Analyse longitudinale de la reconstitution immunitaire et des modifications métaboliques chez les femmes vivant avec le VIH : une étude observationnelle en conditions réelles

Analyse longitudinale de la reconstitution immunitaire et des modifications métaboliques chez les femmes vivant avec le VIH : une étude observationnelle en conditions réelles

Les femmes représentent plus de la moitié de la population mondiale vivant avec le virus de l’immunodéficience humaine (VIH), mais les études sur les effets de la thérapie antirétrovirale (TAR) chez les femmes, en particulier en Chine, restent sous-représentées. Cette étude visait à analyser longitudinalement la reconstitution immunitaire et les modifications métaboliques dans une cohorte de femmes séropositives en Chine, en se concentrant sur la normalisation du rapport CD4/CD8 et les anomalies métaboliques pendant le TAR.

Introduction

L’infection par le VIH reste un défi majeur de santé publique mondial, les femmes constituant une proportion importante des personnes affectées.

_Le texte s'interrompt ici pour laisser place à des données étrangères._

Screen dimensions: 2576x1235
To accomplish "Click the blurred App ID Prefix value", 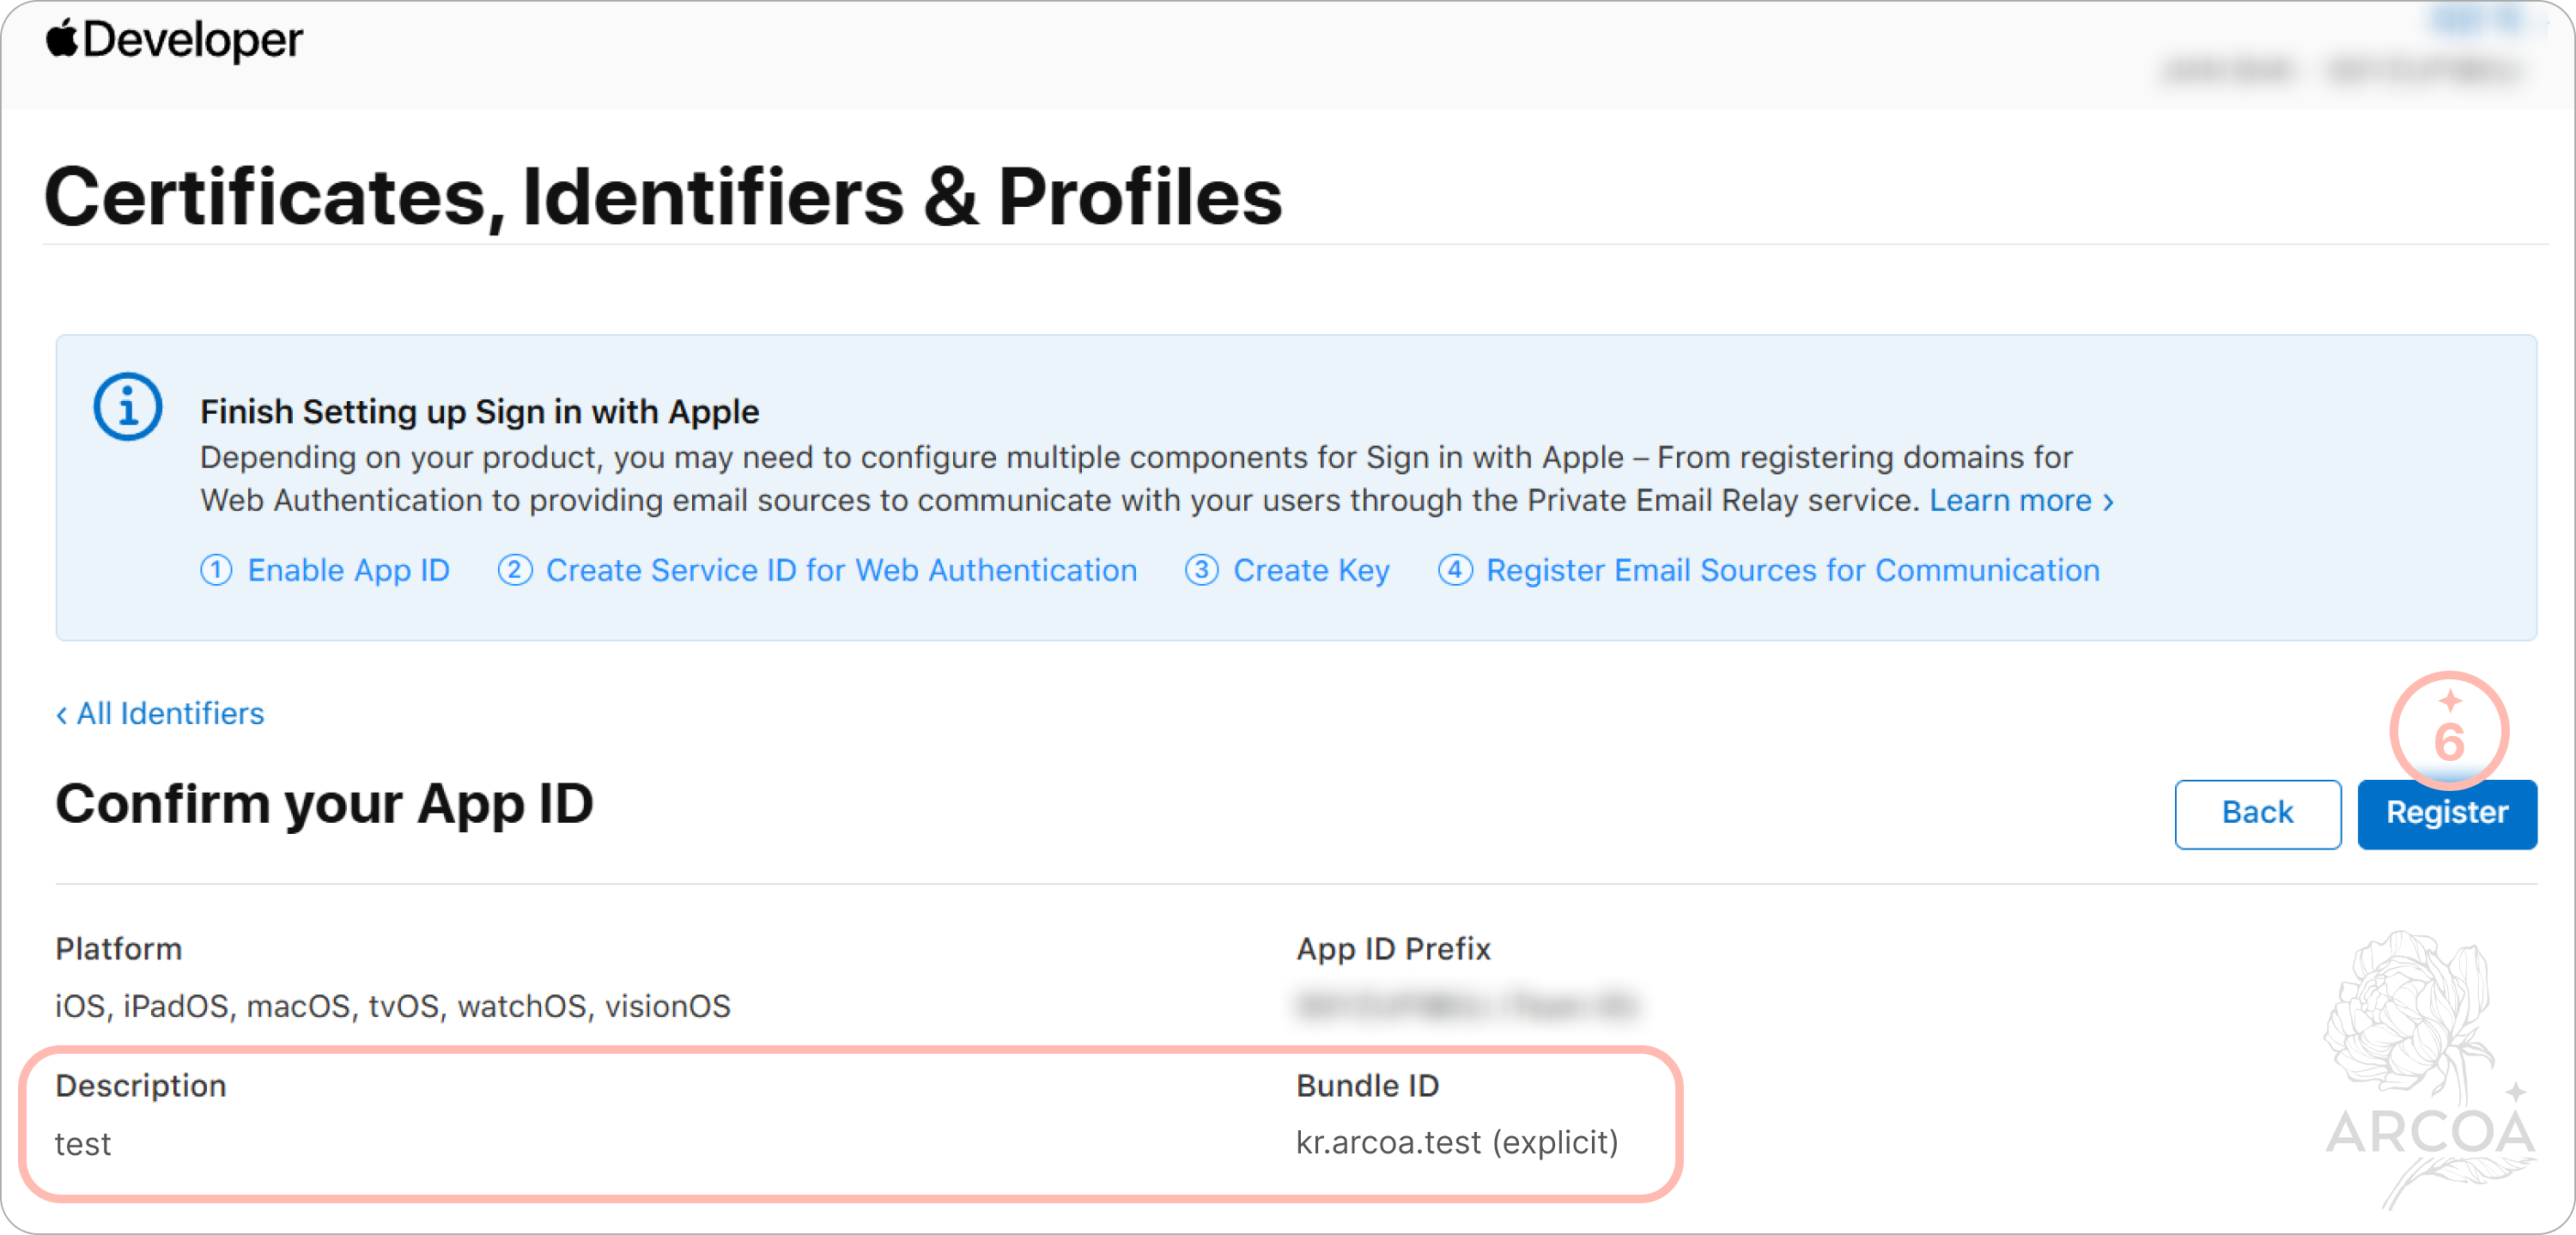I will 1466,1005.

Bien que le TAR ait significativement amélioré l’espérance de vie des personnes vivant avec le VIH (PVVIH), une reconstitution immunitaire incomplète et des anomalies métaboliques persistent. Les femmes, particulièrement en âge de procréer, font face à des défis uniques, incluant des dysfonctions reproductives, un syndrome métabolique et des risques accrus d’événements non liés au sida. Malgré le besoin crucial de recherches spécifiques au genre, les études sur les résultats du TAR chez les femmes, notamment en Chine, restent limitées.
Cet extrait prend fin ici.